Потом говорил: вот я еду в Москву,
в университетский благородный пансион,
потом в Петербурге, смотри,
какое я занимаю положение:
меня приглашают в салоны, где мы говорим
об изящных искусствах,
и барышни играют на фортепианах,
и мужчины обсуждают политику,
мы курим сигары,
мы знаем все, что происходит в Париже,
все, что происходит в Лондоне,
скоро я познакомлюсь
с Государем Императором,
он благосклонно относится к переводу,
и не исключено, что я, может быть,
даже обзаведусь семьей,
хотя об этом еще рановато думать, —
и добавляет: смотри, как прекрасен рассвет —
красное небо над каменным Петербургом,
подобная складкам одежды рябь на Неве,
вода, так сказать, отражает румянец неба.
Если б ты мог ощутить,
как прозрачен воздух,
и даже это окно,
сквозь которое я смотрю на улицу,
прекрасно тем, что действительно существует
(в отличие от тебя, бесплотного).
Но в глубине души,
особенно по ночам,
Гнедич боится,
что когда придет его час
и сын звонаря, все еще девятилетний,
встретит его у порога в царство Аида,
в котором он давно уже пребывает,
и спросит: ну что, оно того стоило? —
с насмешкой в голосе
или действительно с любопытством —
Гнедич не найдется что сказать,
но закроет лицо ладонью
и заплачет
призрачными слезами
из левого глаза.
ПЕСНЬ ТРЕТЬЯ
Журавли курлыкали и подпрыгивали друг перед другом —
это последнее, что он вспомнил, перед тем как заснуть;
но и во сне журавли еще появлялись и с криком
прядали с неба на землю, а он закрывался руками,
чтобы спрятать лицо от острых клювов.
Их пронзительный крик раздавался все громче и громче.

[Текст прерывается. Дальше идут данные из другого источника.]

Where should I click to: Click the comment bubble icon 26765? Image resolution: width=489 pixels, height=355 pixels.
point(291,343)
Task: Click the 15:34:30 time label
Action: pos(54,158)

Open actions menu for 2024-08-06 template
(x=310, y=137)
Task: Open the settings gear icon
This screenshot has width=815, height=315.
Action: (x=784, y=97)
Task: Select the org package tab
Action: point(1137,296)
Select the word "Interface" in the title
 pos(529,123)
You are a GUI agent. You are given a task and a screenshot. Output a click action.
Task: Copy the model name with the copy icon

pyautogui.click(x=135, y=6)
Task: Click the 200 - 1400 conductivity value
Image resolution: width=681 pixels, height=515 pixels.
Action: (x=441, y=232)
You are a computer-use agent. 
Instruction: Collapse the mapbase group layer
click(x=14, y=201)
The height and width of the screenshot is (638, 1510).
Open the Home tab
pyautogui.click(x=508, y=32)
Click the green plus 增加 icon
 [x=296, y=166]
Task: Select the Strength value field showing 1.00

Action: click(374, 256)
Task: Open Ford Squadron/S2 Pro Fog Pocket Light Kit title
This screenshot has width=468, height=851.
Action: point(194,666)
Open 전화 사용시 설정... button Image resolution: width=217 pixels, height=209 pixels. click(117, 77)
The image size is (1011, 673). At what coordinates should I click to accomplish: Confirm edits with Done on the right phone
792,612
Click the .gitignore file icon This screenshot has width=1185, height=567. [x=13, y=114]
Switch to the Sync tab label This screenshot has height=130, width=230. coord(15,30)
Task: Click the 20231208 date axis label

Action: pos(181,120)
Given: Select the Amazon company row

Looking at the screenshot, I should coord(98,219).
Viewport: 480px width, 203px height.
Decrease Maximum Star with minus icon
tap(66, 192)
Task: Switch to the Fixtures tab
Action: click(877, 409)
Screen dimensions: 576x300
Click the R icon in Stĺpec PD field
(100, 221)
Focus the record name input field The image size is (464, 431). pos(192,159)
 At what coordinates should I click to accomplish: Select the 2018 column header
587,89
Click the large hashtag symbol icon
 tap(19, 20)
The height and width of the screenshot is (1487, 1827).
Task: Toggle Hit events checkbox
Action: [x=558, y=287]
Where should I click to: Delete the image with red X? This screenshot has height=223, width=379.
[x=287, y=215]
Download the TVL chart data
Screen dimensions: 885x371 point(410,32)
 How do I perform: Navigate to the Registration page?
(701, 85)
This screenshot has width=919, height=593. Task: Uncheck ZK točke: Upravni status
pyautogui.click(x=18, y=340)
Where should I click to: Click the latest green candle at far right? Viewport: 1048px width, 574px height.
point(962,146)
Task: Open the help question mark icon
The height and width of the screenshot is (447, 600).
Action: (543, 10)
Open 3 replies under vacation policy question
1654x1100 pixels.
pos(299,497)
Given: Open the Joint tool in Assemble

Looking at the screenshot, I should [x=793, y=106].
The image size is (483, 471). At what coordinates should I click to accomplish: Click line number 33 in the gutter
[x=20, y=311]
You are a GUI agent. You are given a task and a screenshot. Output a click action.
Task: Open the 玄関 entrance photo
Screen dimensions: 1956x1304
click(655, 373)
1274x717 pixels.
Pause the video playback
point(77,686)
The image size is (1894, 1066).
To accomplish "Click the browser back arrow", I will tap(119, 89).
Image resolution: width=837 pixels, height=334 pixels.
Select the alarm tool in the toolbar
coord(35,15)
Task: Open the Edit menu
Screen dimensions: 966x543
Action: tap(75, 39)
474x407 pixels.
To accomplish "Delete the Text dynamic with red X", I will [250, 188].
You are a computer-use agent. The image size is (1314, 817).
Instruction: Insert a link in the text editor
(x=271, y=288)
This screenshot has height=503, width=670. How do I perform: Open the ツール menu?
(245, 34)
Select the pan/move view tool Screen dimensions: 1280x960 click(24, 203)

Он проснулся и понял что это стучат в дверь.
Кухарка говорила, придет новая девка убираться,
он сказал: я сам покажу, что и как,
не хочу, чтобы она спутала мои бумаги,
но пусть получше вытирает пыль.
Кухарка сказала: она придет.
Он надевает халат и завязывает шелковый платок вокруг шеи.
Служанка, кухарка, друг, придворная дама, одиночество,
одеться с иголочки, облачиться в доспехи, —
под покровом французской моды ему никто не страшен.